> **Data items**
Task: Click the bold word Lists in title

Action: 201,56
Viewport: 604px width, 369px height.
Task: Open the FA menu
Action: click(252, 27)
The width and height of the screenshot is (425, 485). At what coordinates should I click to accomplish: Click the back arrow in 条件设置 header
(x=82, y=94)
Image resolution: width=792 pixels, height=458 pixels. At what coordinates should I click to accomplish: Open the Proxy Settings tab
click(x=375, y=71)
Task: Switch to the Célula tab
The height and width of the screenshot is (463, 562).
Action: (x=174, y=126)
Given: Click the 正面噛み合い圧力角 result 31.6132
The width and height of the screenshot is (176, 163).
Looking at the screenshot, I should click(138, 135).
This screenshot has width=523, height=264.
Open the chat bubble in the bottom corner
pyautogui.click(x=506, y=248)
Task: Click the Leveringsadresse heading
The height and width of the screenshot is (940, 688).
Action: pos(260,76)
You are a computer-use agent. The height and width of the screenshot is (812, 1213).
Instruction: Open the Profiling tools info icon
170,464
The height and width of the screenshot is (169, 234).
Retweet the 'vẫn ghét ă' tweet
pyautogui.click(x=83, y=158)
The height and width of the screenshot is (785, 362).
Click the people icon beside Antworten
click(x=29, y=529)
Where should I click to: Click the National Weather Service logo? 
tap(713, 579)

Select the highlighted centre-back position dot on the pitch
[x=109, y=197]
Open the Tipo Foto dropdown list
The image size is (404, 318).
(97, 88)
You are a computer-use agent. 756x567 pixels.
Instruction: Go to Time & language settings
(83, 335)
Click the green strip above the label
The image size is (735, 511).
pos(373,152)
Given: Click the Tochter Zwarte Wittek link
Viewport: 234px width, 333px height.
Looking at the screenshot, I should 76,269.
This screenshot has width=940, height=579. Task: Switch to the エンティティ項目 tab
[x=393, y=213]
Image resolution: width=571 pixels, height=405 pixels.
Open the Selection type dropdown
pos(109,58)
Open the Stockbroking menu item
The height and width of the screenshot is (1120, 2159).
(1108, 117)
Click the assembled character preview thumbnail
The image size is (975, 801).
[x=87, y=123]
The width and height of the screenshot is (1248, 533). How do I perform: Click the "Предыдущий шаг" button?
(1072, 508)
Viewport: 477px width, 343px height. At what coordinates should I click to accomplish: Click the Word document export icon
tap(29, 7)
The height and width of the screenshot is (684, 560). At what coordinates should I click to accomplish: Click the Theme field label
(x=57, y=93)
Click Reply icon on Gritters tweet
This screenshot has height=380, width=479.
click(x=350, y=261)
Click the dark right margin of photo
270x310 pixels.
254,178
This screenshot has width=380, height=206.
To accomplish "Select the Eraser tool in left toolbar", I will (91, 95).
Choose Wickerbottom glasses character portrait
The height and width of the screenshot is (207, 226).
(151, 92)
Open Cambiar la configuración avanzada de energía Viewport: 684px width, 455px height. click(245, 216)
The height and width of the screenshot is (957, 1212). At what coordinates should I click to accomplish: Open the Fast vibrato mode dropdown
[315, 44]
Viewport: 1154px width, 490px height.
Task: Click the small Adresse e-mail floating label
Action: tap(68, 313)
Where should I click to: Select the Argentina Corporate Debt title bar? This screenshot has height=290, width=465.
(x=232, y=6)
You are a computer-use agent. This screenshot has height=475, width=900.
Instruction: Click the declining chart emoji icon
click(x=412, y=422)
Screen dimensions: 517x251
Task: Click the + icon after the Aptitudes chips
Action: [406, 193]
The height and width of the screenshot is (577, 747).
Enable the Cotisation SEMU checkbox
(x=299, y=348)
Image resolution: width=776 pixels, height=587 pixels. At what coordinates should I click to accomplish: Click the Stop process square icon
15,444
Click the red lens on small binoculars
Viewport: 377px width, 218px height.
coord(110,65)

> **Assignment**
Going through the data above, state how many lines include the word "Given"; only that number is needed.

> **Output of the exercise**
2